We will not prejudge nor speculate on the outcome of the further investigation called for by the Inquiring magistrate and the DPP into the death in mysterious circumstances of the former MSM activist Soopramanien Kistnen, which seems to be connected with the emergency procurements of medical equipments and drugs, or the investigations of the police into the cases of what appears to be serial suicides, etc. The Commissioner of Police had made known when he was heading the Force in a temporary capacity his determination to go to the bottom of these cases. Now that he has been appointed in a substantive capacity, we trust he’ll do what is required to reassure the population that law and order will be abided by one and all.

Thankfully the Director of Public Prosecutions and the Judiciary have more than once stepped in to uphold the Constitution and safeguard the country.
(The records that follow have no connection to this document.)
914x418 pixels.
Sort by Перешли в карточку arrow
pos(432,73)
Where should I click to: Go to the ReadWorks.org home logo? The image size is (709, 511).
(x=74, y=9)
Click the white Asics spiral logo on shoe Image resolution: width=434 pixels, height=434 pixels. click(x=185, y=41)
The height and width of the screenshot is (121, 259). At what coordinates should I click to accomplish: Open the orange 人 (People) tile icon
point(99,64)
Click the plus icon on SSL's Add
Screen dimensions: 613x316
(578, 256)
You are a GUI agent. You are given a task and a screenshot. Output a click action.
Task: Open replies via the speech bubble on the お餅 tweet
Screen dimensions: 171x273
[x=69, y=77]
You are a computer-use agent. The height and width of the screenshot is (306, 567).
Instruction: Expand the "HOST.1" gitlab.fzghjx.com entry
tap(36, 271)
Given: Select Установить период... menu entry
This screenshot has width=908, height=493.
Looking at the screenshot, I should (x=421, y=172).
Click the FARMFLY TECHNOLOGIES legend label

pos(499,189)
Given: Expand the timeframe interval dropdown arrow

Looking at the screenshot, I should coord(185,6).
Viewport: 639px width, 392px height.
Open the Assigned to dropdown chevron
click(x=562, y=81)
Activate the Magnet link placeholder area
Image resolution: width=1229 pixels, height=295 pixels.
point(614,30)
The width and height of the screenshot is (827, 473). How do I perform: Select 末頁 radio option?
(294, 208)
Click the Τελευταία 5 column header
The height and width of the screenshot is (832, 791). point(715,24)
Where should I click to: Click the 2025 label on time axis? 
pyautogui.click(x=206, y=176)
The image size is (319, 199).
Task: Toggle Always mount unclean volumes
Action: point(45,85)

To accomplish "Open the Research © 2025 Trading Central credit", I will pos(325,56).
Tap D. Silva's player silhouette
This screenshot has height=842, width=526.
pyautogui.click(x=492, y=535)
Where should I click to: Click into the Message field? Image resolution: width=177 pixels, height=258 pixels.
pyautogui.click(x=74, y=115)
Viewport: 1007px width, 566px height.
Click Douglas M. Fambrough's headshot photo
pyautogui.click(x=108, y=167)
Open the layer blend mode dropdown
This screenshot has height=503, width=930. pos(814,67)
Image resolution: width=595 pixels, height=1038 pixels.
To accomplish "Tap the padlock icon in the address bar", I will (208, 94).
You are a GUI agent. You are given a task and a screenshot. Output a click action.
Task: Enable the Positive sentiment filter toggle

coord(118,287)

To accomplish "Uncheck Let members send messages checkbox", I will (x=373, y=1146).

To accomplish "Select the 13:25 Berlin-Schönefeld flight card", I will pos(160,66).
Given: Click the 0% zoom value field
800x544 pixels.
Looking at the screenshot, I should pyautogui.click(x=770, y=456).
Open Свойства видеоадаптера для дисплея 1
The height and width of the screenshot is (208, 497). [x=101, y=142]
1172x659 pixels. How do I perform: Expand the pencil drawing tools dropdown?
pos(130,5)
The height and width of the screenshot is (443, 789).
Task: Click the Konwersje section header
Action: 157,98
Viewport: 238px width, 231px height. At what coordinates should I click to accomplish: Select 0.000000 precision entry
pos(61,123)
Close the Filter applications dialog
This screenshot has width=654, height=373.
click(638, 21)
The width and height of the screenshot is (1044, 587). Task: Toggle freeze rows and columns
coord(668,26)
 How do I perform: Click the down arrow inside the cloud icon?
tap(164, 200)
The most recent example was the Supreme Court, in view of “glaring discrepancies” in vote tally sheets, ordering on an exceptional basis the recount prayed for in the electoral petition of Jenny Adebiro in Constituency No19 for elections that were held more than two years ago. If vote tally sheets in other petitions reveal such happenings elsewhere, and even without the further discrepancies observed at recount, we fail to understand how the Electoral Commissioner can continue opposing such recounts elsewhere or avoid giving his explanations in Court.

This can only reflect poorly on the state of malfunction of public sector institutions, even in matters that should have attracted earnest corrective actions as highlighted in the next editorial comment.

* * *

More disasters in our territorial waters

Even if we accept that neither the National Coast Guard, nor the Mauritius Port Authority, nor the echelons to the National security Adviser, nor the professional manning of our maritime radar surveillance system, nor the functional state of several helicopters and aircraft stationed at Plaisance were at fault in the wreckage of MV Wakashio and its oil-spill while authorities waited on various “expert advice”, even if all that were true, we would have expected an active inquest, a report tabled and recommendations to have been finalised for the more secure management of our territorial waters.

If such a report exists in some private quarters and ministries, we would suggest that it be made accessible to knowledgeable outside input from those who may enrich its scope and effectiveness. More importantly we expect the Minister to whom such responsibility has been ascribed to indicate what we have learned and what new protocols have been implemented given the disturbing fact that more than five beachings of trawlers and fishing vessels have been reported since that disaster, the last ones in Pointe aux Sables.